Salir del cine
Aunque algunos sostienen, o suponen, que este film en torno al cierre de un cineclub es un homenaje al cine, se trata, en realidad, de algo más ambiguo y oscuro.
El primer tramo recorre situaciones que los cinéfilos conocemos muy bien: proyecciones con más buenas intenciones que público, didácticos programas de radio sobre la especialidad, un realizador lamentándose por la mala proyección de su película, un proyectorista dejando su vida en esa vocación. Pero Federico Veiroj (1976, Montevideo, Uruguay) no reviste esos hechos de dulzura o de nostalgia: todo luce lóbrego, triste y anacrónico, desde los solemnes textos grabados y reproducidos antes de cada función, hasta la manera con la que se alecciona desde la radio y las charlas en torno a la decadencia de la institución. Incluso los cineastas a los que se hace referencia en esas primeras escenas son Sergei Eisenstein (1898/1948) y Manoel de Oliveira (1908): nadie duda de la persistente modernidad de la obra del maestro ruso o de la jovialidad del centenario realizador portugués, pero parece haber allí (así como en los DVD que acopian en el cineclub y cuyas portadas pueden apreciarse en algunos momentos) una idea algo cerrada o poco actualizada del cine que vale.

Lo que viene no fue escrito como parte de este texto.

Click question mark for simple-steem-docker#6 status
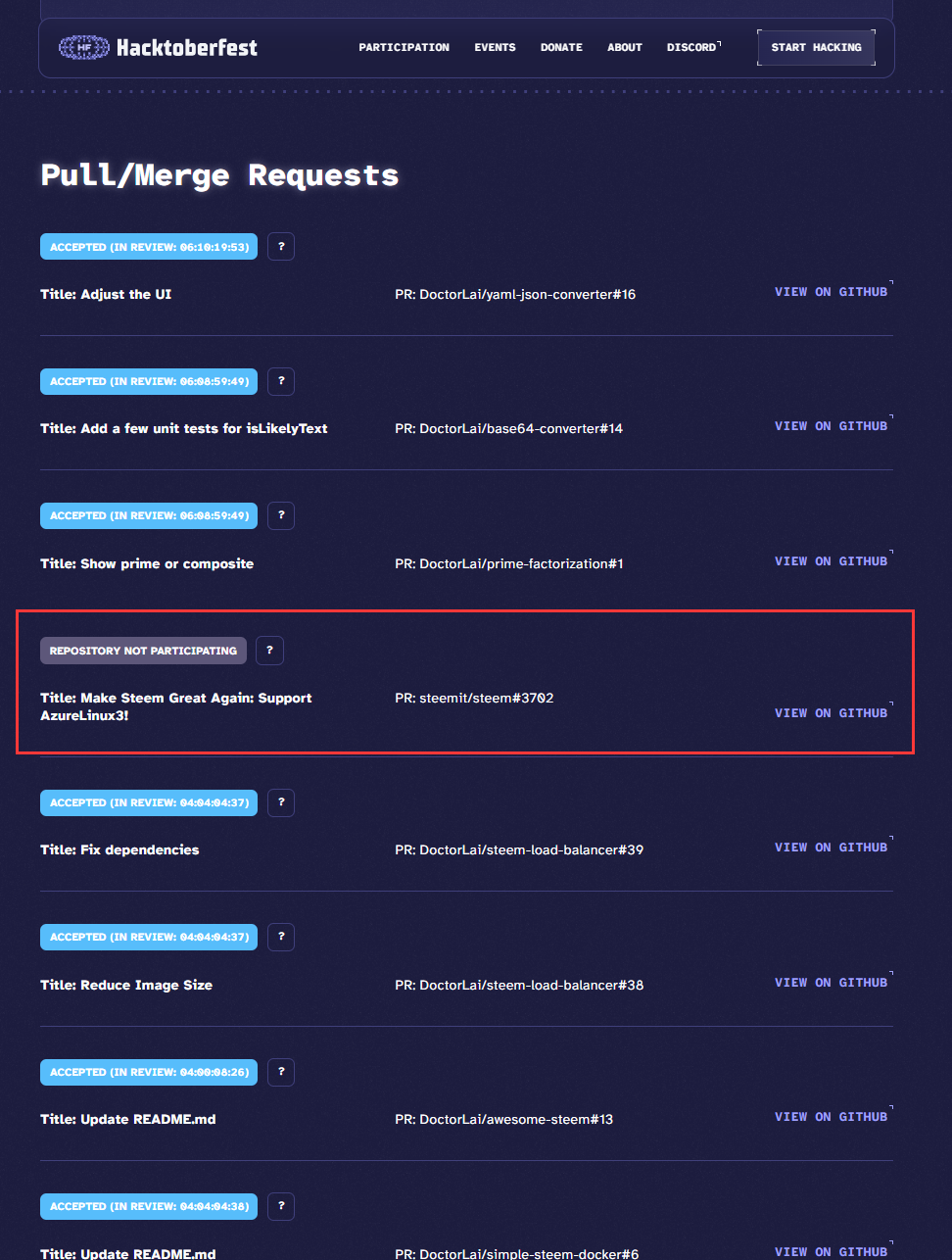 click(x=281, y=1206)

No hay calidez en ese refugio, ni siquiera en las conversaciones entre quienes lo llevan dificultosamente adelante, que discuten con más resignación y abulia que sincera preocupación.
En esa primera parte de la película va recortándose la figura de Jorge, uno de los empleados. Veiroj emplea, apenas, alguna llamada telefónica y la conversación casual con una mujer antes y después de una proyección para dar a entender cómo es la vida de este personaje. El cierre de la cinemateca será para Jorge, indudablemente, motivo de tristeza, pero también significará una suerte de liberación. Estando solo en el baño, escuchar por la claraboya el ruido de un avión parece recordarle que hay vida allá afuera, y así se larga a la calle, desorientado pero decidido.

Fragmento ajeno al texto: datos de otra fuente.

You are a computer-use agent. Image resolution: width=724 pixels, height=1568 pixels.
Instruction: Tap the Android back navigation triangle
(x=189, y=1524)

En ese paso hacia adelante hay sólo una escena triste –en la que se ve al grandote lagrimeando mientras viaja en colectivo– pero, junto a su pena y su sensación de extravío, aflora la necesidad de intentar otras cosas, quizás de poner en práctica lo que hasta entonces vivió sólo a través de las películas. De la oscuridad sale a la luz, de la seguridad incómoda de ese encierro a la zozobra de la libertad.

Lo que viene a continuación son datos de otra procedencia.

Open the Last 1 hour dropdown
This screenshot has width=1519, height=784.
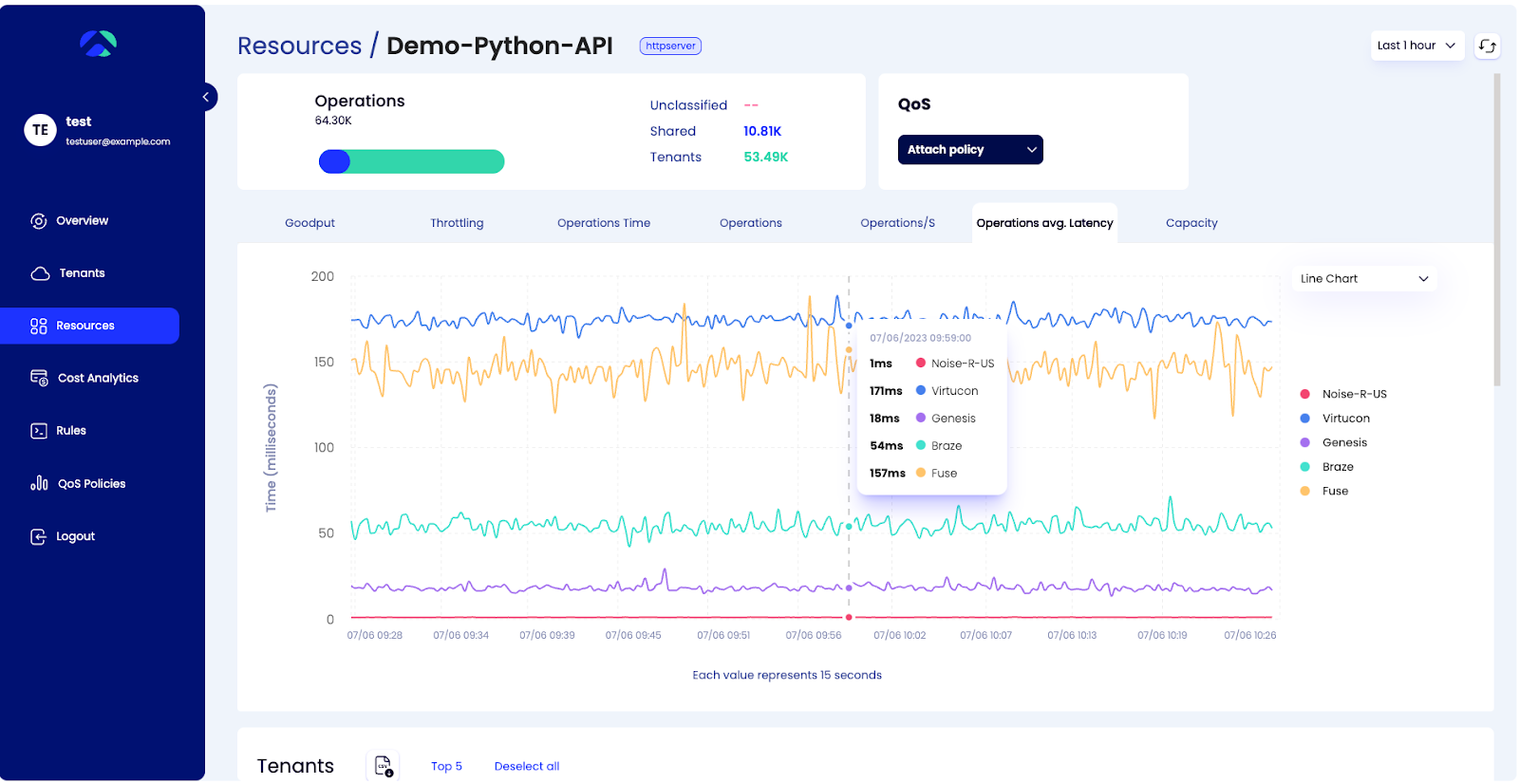(x=1416, y=46)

Con algo de Monsieur Hulot o de los personajes de Martín Rejtman, Jorge nunca a llega a ser demasiado patético ni ridículo, deambulando zigzagueante en busca de algo nuevo, permitiéndose disfrutar la sensualidad de un masaje en una peluquería o dándose permiso para unos pasos de baile en una escalinata.
La vida útil evita el recurso de intercalar escenas de películas pero recurre a música y sonidos de viejas proyecciones para sugerir que conforman la banda sonora de la vida de Jorge. De una parquedad y mansedumbre típicamente uruguayas (a lo que contribuye la fotografía en blanco y negro), infiltrada por líneas de un humor muy sutil, dirigida con puntillosidad, es una película modesta en apariencia pero fértil en sus entrelíneas. Si no alcanza mayor fuerza es porque ocasionalmente el relato parece estancarse (la alocución de Martínez Del Carril en la radio), porque interpretando al protagonista el crítico Jorge Jellinek acierta en lo físico y lo gestual pero resulta inexpresivo al hablar (como lo demuestra la inconvicción con la que comparte sus reflexiones sobre la mentira frente a estáticos alumnos universitarios) y por cierto amateurismo que aflora a veces, por ejemplo en la inclusión de una canción completa de Leo Masliah para agregar sentido a una secuencia de la película.
Curiosamente, aunque cuenta una historia exteriormente pequeña y simple que transcurre casi con desgano, La vida útil estimula la discusión y despierta reflexiones en quien esté dispuesto a descubrir la agudeza de sus planteos. Su título, por ejemplo: puede referirse a la perecedera existencia de estimables instituciones como la cinemateca en cuestión, pero también a la conveniencia de vivir sin dejarse aprisionar por la sombría seducción de una sala de cine.